EXERCISE INSTRUCTIONS: Quote the entries below verbatim, from the line containing "Expand the Centro de Custo VENDAS dropdown" through the line containing "[x=613, y=579]", inclusive of both.
---------- DATA ROWS
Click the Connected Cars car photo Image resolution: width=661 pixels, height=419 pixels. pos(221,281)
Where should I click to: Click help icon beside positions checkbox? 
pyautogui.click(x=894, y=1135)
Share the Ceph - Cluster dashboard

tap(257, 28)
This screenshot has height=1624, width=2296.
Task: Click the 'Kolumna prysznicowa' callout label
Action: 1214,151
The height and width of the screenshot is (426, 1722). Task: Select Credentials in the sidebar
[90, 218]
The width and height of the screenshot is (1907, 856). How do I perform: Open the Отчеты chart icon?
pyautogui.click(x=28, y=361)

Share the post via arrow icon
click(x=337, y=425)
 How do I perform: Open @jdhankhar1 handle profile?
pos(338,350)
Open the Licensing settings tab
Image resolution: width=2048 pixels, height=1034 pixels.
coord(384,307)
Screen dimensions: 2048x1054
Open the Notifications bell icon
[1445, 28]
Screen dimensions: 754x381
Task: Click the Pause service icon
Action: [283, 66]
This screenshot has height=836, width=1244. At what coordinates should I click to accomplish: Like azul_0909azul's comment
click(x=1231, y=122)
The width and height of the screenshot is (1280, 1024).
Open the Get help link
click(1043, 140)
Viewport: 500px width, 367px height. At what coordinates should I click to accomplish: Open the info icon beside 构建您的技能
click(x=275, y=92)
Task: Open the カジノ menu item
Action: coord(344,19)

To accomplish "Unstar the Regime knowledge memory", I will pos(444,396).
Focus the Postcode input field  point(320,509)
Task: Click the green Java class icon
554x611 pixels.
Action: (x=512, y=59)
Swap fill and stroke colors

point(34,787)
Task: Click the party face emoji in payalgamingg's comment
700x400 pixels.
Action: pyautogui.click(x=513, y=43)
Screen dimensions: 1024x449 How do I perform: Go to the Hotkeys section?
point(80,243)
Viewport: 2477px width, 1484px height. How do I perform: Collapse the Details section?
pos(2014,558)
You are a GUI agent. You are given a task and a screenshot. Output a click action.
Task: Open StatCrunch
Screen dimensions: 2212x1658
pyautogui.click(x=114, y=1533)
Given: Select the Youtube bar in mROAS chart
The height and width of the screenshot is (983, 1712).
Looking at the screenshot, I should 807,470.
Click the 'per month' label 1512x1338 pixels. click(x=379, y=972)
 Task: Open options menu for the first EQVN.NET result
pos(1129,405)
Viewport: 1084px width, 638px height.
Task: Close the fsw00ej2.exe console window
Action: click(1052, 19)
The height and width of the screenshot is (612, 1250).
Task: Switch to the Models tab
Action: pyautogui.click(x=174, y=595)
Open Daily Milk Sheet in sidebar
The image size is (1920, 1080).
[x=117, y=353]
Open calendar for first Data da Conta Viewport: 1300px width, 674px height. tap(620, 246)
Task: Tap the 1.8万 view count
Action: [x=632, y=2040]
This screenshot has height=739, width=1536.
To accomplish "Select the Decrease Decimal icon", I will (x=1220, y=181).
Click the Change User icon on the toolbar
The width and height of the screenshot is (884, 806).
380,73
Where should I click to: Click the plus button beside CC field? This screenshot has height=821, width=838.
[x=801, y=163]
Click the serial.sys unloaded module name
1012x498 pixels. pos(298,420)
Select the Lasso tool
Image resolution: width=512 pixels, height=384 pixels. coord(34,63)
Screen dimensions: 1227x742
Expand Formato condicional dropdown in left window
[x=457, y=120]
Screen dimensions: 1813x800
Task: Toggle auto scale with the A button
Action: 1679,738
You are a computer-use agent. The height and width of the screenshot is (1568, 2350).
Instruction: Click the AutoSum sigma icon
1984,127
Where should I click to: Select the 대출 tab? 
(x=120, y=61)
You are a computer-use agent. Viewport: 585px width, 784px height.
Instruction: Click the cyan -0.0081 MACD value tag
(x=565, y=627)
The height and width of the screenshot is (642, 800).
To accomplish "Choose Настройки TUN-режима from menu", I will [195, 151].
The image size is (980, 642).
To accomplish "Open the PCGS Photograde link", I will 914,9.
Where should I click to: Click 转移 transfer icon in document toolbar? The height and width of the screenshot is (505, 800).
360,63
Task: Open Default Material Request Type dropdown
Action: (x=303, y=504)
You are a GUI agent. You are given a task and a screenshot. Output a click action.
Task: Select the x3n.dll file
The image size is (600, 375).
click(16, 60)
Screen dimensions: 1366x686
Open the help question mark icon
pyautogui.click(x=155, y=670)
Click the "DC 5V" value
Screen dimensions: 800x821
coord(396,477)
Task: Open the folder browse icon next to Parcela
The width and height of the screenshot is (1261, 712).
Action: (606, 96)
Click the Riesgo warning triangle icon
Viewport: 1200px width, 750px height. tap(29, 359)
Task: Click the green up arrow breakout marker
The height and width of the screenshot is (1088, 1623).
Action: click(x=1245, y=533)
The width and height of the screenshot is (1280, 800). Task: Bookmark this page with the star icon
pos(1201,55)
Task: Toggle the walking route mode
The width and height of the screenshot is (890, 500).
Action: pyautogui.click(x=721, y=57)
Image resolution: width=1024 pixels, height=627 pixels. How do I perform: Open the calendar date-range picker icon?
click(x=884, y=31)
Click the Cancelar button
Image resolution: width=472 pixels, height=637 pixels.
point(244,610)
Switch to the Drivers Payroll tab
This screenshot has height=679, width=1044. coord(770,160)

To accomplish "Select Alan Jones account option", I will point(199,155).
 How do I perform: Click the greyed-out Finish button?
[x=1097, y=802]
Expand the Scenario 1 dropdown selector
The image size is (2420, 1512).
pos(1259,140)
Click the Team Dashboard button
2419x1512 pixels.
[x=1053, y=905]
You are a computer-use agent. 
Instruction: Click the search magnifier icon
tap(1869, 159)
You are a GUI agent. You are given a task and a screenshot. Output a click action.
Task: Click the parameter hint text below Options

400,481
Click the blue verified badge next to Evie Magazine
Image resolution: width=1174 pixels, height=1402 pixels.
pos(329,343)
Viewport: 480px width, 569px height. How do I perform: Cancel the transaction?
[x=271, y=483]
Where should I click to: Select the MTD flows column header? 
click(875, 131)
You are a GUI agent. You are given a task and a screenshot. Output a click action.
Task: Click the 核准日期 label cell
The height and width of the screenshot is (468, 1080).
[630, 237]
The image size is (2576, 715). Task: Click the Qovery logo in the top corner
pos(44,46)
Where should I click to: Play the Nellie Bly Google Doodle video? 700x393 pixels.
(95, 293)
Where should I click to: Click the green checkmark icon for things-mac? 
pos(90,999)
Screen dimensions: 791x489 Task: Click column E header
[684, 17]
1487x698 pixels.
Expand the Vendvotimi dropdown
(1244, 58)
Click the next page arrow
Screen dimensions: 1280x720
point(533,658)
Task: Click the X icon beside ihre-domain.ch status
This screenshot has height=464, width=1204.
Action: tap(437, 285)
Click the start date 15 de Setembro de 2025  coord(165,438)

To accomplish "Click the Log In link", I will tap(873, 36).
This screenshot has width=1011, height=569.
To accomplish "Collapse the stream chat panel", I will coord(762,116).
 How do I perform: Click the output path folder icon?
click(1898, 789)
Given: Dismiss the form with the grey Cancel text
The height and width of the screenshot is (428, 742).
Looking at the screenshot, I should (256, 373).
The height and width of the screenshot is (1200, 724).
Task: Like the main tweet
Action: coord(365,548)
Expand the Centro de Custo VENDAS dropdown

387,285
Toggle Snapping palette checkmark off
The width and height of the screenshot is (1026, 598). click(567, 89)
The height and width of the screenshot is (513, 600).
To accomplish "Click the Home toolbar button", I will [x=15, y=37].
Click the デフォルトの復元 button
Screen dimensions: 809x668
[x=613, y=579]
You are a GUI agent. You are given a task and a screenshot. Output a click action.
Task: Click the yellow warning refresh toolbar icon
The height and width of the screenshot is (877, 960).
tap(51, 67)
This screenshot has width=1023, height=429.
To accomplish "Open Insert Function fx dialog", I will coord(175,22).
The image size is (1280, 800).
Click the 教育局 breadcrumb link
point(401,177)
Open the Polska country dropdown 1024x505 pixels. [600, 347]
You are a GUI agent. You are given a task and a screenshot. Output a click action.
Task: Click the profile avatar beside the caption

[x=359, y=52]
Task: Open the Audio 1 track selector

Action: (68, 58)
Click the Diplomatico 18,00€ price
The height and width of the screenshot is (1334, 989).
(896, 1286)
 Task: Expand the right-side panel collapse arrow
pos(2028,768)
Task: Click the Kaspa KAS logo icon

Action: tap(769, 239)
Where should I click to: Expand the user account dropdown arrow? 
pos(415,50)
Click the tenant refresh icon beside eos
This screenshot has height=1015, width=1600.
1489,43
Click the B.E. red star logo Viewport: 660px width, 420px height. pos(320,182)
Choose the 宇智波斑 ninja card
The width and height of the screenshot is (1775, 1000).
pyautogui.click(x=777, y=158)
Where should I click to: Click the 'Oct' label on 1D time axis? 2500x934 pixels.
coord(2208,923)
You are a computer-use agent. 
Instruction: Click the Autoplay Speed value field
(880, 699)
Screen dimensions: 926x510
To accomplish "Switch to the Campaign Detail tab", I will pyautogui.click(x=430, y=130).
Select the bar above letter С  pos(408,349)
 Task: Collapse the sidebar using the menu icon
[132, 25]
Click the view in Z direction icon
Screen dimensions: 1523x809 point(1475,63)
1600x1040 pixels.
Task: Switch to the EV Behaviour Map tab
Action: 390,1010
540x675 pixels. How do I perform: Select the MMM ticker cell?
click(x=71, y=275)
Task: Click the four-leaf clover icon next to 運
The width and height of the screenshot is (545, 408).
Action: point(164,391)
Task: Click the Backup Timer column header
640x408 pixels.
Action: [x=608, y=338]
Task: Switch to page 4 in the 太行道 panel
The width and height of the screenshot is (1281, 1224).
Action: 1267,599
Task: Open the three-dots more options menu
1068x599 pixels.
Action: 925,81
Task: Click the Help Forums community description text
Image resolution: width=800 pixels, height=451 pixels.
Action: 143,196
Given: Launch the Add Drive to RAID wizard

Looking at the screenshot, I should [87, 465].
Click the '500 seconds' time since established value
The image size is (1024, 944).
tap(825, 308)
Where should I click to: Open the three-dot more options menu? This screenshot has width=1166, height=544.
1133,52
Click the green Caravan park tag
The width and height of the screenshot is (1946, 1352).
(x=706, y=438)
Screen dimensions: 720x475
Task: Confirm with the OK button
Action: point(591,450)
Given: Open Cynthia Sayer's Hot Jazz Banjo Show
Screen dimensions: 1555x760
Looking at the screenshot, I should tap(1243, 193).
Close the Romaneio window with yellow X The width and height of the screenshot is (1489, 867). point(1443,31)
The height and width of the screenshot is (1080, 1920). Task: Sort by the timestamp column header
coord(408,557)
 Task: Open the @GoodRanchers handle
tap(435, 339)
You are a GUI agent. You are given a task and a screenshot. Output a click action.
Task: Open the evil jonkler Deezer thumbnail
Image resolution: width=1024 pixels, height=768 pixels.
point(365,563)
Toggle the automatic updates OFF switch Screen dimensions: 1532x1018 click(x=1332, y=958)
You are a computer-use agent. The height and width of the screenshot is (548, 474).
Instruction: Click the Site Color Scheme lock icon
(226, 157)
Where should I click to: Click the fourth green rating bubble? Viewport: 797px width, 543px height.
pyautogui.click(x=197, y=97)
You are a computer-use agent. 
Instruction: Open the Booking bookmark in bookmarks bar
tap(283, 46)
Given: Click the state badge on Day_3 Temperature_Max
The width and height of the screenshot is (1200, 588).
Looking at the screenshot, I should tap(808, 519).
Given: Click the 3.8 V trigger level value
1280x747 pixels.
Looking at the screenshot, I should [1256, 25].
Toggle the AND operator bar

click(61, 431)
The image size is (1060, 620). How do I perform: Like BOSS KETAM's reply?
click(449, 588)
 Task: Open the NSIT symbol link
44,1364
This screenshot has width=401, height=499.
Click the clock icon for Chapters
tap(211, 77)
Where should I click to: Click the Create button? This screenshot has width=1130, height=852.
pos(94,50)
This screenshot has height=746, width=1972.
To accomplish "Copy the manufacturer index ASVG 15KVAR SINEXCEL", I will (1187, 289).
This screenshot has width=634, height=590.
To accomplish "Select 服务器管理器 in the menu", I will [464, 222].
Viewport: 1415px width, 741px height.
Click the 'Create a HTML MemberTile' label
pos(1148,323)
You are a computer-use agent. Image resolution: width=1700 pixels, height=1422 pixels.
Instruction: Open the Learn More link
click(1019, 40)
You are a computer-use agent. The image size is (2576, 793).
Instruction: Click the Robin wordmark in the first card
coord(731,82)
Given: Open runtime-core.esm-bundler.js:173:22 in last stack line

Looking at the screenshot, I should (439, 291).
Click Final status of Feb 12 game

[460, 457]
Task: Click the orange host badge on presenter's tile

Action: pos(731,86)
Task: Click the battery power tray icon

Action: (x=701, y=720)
--------------------
EXERCISE OUTPUT:
Expand the Centro de Custo VENDAS dropdown

387,285
Toggle Snapping palette checkmark off
The width and height of the screenshot is (1026, 598). click(567, 89)
The height and width of the screenshot is (513, 600).
To accomplish "Click the Home toolbar button", I will [x=15, y=37].
Click the デフォルトの復元 button
Screen dimensions: 809x668
[x=613, y=579]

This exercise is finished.